Everyone wants the best of their future spouse, and when it comes to an engagement ring, this usually means the clearest stone possible.
As a diamond dealer you learn a lot from people and their take on clarity: how prepared they are to have this natural birthmark in their lives. However, much like relationships, it is not the man who picks the stone that looks perfect on paper that wins, but the man who goes for the stone that fits them the best that will have a lasting and happy marriage.
Let me explain.
Just like there can be a good premier league footballer and a bad premier league footballer, there can be good SI1s, for example, and bad SI1s. A good SI1 is having a small gathering but their new owners are never going to find out, it’s a tiny dirty shoe print on the cream carpet right in the corner of the living room, left by Tom as he came in from the garden. A bad SI1 is Sam throwing up in the middle of the living room, you manage to clean it up but it is definitely going to be noticed by your parents, however both are still graded SI1.
You are staring to see how important it is to actually have a professional look for a stone for you now, instead of blindly following those Wikipedia acronyms you don’t really understand.
Another great way of explaining the internally flawless men away from their deluded search for perfectionism is cost.

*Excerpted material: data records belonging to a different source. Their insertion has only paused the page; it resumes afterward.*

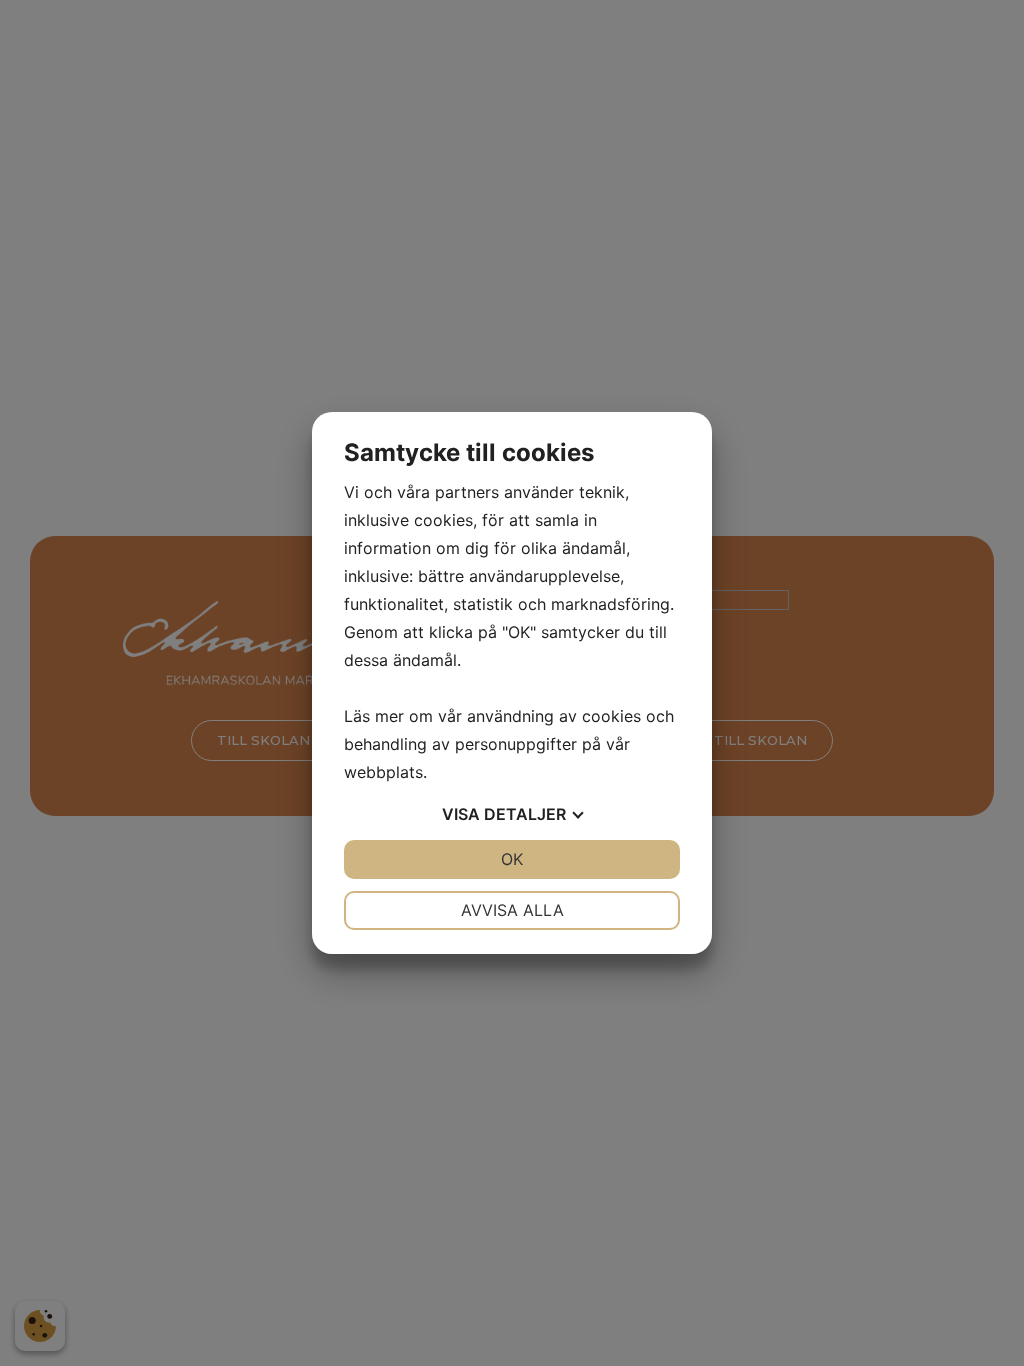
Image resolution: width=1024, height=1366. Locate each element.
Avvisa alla (512, 910)
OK (512, 859)
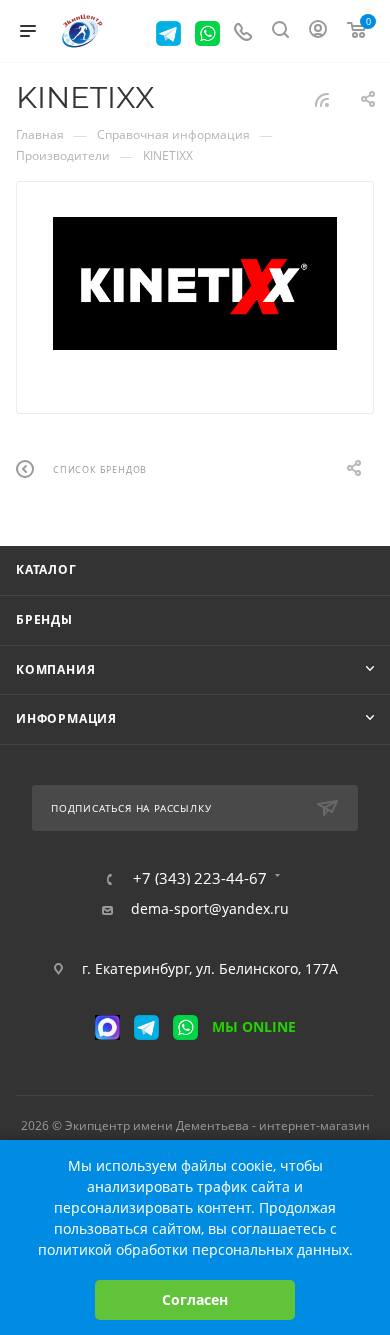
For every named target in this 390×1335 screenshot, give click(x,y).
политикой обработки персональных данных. (195, 1249)
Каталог (46, 569)
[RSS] (322, 99)
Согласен (195, 1299)
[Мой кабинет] (318, 31)
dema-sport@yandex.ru (210, 909)
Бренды (44, 619)
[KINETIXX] (195, 283)
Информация (66, 718)
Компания (55, 669)
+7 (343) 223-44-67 (200, 878)
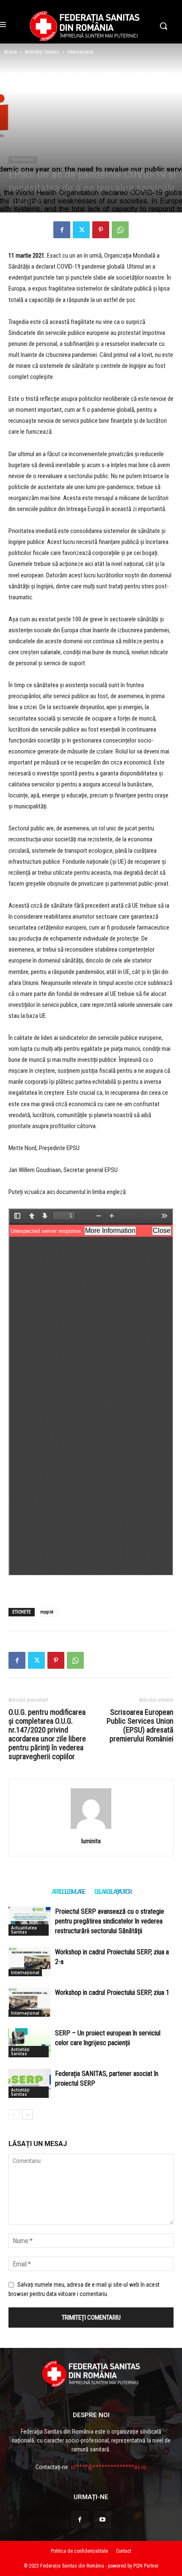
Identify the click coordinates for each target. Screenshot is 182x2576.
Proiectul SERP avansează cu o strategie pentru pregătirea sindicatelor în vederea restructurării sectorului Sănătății (109, 1921)
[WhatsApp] (120, 229)
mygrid (46, 1612)
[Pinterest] (100, 229)
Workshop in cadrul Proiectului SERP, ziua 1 (112, 1992)
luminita (91, 1841)
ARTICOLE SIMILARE (68, 1892)
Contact (123, 2551)
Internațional (80, 52)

Everyone likes to feel like they have got a good deal, especially when buying jewellery. One of the biggest fears couples have when choosing a ring is if they’re getting ripped off, they have no idea of the actual market cost and so they tend to jump when that man in the dodgy shop at the end of the road offers them a diamond with the same specifications as the one you saw up the road but for £500 less. That’s it. They think they have won. They have beaten the system no other couple could navigate. They are VICTORIOUS!
Wrong.
Sadly this could not be further from the truth. This couple has actually just fallen victim to a system designed to hoodwink and confuse. They have bought an SI1, however this SI1 is the puke in the living room in in fact they have done far worse for themselves.
Equally the man who plonks himself down and declares that nothing less than a VVS will do, will get a nasty surprise when the image of his 1ct stone suddenly diminishes to a 0.60ct. You see diamonds are a constant weighing scales, if you go up on one ‘C’ you either have to go down on the other, or up on the silent 5th C: COST.

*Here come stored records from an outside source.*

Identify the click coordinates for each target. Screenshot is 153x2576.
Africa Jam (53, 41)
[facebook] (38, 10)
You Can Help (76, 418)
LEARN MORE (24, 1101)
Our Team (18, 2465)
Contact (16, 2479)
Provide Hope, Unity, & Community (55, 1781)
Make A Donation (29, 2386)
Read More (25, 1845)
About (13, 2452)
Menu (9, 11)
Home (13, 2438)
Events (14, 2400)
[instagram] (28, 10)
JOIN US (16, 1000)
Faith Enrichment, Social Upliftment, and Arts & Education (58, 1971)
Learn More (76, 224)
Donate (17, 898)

Here I try to calmly explain that a VS, or even an SI stone would mean a bigger carat weight, that no one (aside from me…god help my boyfriend) will actually look at this stone under a loupe, the inclusion will never be seen and the future bride will likely be much happier with a larger stone.
Some people listen to me and take my advice on board, we begin to compromise and I will show them stones they never thought they could afford.
Others look at me explain but I can see all they hear coming from me is a high pitched buzz, I genuinely may as well be singing the Post Man Pat theme tune. Sadly this is a result of bad trading in the diamond industry, because customers are not confident with their knowledge and maybe don’t trust that as a retailer we aren’t trying to pull the wool over their eyes, they stick firmly to what Google has told them. As a result they leave with the stone that they came for but definitely have passed up better opportunities.
At the end of the day I cannot really blame the customer, as the diamond trade has been built on dodgy foundations but I do wish sometimes I could have just showed them something different.
But does it really matter so long as the customer leaves happy? Probably not.